The Chinese-made turbine was delivered to Kandahar airport on the night of August 27, and was taken through the first part of the journey by Canadian troops, until it reached a meeting point in the desert, where it was taken over by British forces for the last stretch of the route through Helmand. It was broken down into seven separate loads, each weighing some 30 tonnes, and carried on HET trucks.

After the transfer to British troops, the main convoy, composed of 100 vehicles stretching over four kilometres, included 50 Viking APCs, and Jackal and Mastiff vehicles. The whole Combat Logistic Patrol, as the convoys are called in military terminology, was made up of three elements. The Engineer Group (9 Parachute Squadron RE), the Command Group (CO 13 Air Assault Support Regiment RLC) and the Turbine Element (15 Air Assault Close Support Squadron RLC). Amongst the convoy were eight critical vehicles:
- Four Transformers
- Two Stators
- One Upper Bracket Assembly
- 80 Ton Crane

Attack helicopters provided overwatch, while air support came in the shape of US, French and Dutch aircraft. Combat engineers provided support, by building and shoring up the road the convoy was due to travel on.

Heliborne troops from the Parachute Regiment provided security for the convoy, by leapfrogging along its path.

At the same time, a dummy convoy composed of 30 to 40 Danish vehicles advanced along Highway 611, escorted by the 1st Battalion, The Parachute Regiment, in order to deceive the Taliban into ignoring "Harriet".
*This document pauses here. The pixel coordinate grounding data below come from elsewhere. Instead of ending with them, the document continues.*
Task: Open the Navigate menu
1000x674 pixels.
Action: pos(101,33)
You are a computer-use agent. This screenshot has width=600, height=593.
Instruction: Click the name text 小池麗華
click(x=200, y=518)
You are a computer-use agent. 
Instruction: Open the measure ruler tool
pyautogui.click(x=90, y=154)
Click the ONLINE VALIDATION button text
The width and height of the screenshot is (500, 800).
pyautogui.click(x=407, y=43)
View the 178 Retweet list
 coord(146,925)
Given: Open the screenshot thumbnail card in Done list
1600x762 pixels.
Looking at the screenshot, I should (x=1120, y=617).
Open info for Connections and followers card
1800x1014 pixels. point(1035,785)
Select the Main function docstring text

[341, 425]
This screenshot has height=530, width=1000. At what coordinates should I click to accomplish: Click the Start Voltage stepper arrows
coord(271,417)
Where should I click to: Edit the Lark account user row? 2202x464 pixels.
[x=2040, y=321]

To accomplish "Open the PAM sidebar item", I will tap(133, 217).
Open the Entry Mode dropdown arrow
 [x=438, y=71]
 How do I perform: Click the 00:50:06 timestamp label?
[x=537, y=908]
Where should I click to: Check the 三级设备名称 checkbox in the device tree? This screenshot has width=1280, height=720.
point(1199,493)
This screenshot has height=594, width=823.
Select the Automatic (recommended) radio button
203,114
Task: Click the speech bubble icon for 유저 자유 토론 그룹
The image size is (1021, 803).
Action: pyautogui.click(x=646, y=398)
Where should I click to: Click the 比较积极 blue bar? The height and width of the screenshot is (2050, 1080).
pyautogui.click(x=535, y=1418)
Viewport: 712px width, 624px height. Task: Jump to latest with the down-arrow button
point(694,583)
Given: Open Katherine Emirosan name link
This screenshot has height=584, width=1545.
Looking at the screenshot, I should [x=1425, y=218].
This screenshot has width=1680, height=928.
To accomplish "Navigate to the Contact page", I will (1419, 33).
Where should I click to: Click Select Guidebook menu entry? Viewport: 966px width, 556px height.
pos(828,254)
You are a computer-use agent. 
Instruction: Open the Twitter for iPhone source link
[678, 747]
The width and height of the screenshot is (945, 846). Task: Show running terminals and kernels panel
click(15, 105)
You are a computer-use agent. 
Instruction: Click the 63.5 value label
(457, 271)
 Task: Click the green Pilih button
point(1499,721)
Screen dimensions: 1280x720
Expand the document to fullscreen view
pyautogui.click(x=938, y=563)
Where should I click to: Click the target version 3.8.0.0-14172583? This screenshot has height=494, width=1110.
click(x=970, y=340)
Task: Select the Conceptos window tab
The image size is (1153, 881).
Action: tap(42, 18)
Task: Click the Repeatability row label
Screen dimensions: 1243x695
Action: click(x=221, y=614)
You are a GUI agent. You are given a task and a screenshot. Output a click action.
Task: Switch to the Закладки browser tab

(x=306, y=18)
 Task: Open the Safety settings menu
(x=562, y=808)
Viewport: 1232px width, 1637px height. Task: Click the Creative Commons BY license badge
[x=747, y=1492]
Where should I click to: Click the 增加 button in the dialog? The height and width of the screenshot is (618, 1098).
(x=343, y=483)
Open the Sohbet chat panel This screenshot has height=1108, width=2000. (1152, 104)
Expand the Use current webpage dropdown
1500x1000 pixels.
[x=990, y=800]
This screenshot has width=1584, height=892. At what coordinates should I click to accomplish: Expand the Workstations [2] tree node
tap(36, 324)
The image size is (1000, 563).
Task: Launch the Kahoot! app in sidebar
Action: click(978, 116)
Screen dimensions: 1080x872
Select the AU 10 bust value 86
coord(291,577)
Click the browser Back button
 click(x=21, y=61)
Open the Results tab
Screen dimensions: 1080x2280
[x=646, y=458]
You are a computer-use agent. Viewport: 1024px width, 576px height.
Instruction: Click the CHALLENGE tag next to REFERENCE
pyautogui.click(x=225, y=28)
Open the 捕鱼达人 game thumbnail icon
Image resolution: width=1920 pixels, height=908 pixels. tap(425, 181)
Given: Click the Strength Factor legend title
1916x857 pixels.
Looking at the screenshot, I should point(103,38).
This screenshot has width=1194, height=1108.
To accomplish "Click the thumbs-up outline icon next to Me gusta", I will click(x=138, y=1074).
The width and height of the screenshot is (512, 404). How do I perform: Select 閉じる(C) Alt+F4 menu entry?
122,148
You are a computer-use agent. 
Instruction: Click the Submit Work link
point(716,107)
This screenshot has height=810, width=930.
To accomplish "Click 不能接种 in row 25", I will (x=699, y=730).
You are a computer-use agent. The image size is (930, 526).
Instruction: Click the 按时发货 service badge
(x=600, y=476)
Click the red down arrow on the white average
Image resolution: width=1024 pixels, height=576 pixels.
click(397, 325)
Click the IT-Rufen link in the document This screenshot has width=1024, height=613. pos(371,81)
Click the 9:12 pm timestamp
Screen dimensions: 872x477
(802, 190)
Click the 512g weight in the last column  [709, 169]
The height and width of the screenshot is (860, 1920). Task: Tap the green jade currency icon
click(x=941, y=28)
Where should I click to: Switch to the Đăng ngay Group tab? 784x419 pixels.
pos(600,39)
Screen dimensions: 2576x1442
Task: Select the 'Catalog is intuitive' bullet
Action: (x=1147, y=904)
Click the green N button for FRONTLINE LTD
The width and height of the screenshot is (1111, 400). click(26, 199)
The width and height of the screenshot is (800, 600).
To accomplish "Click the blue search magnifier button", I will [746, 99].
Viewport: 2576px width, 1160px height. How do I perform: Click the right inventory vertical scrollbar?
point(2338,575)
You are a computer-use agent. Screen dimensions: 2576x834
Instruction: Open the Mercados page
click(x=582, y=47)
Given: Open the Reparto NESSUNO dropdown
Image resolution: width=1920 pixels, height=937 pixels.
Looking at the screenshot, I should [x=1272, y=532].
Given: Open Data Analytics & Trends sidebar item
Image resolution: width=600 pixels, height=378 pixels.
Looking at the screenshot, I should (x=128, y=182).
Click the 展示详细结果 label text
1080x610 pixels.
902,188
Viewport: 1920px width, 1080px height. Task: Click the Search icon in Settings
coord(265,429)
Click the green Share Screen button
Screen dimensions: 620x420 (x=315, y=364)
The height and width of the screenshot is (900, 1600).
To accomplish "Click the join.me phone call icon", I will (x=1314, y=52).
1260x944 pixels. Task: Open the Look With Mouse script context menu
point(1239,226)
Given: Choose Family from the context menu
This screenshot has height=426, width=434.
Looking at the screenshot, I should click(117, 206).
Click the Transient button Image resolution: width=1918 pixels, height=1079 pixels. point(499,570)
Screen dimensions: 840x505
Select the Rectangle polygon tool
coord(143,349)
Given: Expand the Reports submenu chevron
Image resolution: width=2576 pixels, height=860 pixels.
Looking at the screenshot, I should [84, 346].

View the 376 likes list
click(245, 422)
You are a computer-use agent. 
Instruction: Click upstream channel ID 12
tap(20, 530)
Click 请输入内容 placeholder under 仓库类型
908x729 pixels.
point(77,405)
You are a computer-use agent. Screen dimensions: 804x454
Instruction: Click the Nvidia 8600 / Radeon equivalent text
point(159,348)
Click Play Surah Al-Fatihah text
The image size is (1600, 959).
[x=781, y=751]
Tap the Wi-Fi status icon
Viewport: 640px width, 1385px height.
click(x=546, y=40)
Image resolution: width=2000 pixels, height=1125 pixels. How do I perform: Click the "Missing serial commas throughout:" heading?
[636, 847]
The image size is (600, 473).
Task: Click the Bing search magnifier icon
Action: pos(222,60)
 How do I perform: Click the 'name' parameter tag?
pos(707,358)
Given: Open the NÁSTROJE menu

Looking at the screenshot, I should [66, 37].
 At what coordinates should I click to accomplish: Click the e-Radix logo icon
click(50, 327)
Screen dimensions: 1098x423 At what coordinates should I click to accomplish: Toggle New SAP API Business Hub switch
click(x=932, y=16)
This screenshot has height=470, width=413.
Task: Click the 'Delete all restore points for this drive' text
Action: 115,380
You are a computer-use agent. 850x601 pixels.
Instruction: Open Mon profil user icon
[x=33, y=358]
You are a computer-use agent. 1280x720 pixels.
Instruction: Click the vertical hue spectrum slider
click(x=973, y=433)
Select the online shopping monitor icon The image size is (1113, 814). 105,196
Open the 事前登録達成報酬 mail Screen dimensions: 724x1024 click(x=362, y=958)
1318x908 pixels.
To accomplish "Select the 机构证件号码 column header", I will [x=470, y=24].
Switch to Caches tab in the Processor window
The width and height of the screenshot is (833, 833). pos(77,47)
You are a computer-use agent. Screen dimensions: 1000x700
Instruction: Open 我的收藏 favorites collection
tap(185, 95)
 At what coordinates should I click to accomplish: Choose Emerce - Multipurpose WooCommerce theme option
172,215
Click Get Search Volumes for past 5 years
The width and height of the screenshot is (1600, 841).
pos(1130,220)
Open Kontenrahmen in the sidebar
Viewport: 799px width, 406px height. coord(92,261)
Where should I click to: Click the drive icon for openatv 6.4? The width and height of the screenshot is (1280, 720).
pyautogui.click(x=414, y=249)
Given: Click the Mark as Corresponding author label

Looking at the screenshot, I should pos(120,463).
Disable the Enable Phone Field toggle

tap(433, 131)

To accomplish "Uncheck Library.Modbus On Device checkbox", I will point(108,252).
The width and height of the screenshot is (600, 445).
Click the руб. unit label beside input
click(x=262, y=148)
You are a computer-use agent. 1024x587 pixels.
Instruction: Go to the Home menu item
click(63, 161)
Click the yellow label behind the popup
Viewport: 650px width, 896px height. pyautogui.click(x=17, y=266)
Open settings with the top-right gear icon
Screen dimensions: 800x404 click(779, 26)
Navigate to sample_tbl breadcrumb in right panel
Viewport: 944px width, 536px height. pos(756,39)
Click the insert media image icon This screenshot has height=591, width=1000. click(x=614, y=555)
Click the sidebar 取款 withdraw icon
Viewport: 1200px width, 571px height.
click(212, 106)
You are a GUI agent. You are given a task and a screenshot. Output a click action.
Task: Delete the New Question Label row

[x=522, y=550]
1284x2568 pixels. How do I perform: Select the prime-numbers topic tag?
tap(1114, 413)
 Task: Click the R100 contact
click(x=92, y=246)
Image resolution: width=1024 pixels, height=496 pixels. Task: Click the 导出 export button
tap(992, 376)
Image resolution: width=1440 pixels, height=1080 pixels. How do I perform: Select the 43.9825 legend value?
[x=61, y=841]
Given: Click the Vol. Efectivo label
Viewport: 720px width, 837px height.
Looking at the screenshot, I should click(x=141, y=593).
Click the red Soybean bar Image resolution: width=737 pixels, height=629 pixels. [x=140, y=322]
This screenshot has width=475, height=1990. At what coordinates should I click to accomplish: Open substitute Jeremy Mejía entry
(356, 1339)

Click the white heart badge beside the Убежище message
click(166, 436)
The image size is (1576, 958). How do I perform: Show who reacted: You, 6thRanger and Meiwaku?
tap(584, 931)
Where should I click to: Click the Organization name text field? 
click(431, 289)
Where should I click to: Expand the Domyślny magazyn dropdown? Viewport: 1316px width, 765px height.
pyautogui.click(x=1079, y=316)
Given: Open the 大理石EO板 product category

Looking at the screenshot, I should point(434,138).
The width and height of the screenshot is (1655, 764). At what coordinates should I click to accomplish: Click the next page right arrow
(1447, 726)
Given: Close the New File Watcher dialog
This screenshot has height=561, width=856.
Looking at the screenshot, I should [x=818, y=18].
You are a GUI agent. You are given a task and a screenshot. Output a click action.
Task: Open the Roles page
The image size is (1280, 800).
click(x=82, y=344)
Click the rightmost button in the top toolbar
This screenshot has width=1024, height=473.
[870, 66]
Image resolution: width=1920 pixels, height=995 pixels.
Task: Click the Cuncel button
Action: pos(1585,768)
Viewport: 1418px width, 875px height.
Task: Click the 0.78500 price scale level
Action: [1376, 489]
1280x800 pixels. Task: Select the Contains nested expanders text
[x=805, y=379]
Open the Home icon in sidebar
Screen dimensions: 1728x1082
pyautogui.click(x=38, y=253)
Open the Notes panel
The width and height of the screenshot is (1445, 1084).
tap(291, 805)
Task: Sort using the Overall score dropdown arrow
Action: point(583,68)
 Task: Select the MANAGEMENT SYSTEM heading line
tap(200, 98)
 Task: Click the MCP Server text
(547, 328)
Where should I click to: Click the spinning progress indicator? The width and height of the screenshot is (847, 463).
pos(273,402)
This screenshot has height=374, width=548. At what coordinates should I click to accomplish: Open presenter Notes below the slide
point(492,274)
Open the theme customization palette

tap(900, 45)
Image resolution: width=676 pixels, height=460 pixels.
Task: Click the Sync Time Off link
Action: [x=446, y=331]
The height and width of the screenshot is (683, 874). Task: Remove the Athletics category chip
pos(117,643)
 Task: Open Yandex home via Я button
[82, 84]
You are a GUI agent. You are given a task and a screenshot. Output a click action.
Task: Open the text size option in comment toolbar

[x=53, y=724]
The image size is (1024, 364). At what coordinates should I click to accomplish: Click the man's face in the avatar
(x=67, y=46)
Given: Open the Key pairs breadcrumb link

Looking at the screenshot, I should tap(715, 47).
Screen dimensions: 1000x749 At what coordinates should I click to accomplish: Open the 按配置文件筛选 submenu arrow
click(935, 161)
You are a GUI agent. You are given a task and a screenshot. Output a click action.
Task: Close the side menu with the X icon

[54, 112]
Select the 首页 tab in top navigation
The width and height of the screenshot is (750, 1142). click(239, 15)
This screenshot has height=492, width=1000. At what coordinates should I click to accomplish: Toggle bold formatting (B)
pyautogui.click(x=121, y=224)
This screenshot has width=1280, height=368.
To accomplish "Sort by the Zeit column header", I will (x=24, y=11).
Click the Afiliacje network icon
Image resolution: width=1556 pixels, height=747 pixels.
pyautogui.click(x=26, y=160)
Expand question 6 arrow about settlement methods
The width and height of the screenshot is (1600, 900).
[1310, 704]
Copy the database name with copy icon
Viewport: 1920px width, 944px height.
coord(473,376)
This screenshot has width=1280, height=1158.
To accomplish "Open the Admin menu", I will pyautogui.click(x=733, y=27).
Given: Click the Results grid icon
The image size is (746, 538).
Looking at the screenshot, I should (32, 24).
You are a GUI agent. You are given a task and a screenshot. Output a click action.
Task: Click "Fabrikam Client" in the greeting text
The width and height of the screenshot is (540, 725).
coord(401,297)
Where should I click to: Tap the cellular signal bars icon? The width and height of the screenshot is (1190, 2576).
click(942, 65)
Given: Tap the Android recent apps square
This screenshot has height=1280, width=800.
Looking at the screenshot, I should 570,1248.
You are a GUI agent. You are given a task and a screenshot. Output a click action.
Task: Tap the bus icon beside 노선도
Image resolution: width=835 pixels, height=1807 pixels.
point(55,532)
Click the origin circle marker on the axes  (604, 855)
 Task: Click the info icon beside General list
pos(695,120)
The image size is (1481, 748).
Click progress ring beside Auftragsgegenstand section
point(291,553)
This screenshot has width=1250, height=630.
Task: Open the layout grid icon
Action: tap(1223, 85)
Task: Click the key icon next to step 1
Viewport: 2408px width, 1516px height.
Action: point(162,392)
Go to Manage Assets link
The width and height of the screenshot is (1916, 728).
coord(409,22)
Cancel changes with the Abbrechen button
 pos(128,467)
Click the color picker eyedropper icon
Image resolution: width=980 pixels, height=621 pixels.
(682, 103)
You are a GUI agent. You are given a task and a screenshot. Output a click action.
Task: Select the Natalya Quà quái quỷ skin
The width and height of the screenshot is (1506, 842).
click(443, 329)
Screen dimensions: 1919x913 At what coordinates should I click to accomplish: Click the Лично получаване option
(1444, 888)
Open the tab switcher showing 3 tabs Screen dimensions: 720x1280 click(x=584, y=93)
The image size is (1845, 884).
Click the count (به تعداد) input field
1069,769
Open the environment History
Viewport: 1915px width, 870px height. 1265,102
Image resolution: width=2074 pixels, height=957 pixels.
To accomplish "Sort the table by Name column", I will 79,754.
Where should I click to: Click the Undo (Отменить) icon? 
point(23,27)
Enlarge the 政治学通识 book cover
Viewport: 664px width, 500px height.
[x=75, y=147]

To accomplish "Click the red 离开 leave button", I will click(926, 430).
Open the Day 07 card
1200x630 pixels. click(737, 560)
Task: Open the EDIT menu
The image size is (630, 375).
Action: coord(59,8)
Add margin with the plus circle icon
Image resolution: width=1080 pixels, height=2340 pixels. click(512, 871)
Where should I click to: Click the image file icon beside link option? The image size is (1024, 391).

During the last stretch of the route, the main convoy was obliged to rejoin Highway 611, and travel through 4.5 miles of territory where some 200 insurgents were known to be active. The task of clearing the area was given to a force composed of 388 ANA soldiers and their 42 mentors from a Royal Irish Regiment Operational Mentoring and Liaison Team. After three days of intensive bombardment from NATO artillery, including MLRS rockets, and from coalition aircraft, the road was cleared of insurgents, allowing the convoy to reach its destination on September 3 at 2.30am. It took five days to travel 180 km, during which the convoy had endured very few attacks, and suffered no casualties through Taliban action. During this time British artillery fired 800 105mm shells and 54 rockets. The British claimed to have killed some 200 insurgents, but this could not be independently verified.

==Casualties==
One British soldier was injured in a road traffic accident at Kajaki, and one Canadian soldier died and a further seven injured, when their vehicle struck an Improvised Explosive Device when returning to base.

==Outcome==
The operation was hailed by NATO as a significant victory, that would contribute to winning the "hearts and minds" of the Afghan people. Brigadier Carleton-Smith, commander of Task Force Helmand, described it as "the end of the beginning" of the fighting in Helmand. However, The United States Army Corps of Engineers estimated in February 2015 that the yet unfinished dam wouldn't be operational until March 2016. This is due to the demand for around 900 tonnes of concrete in addition to the 220 tonnes of equipment delivered by the convoy.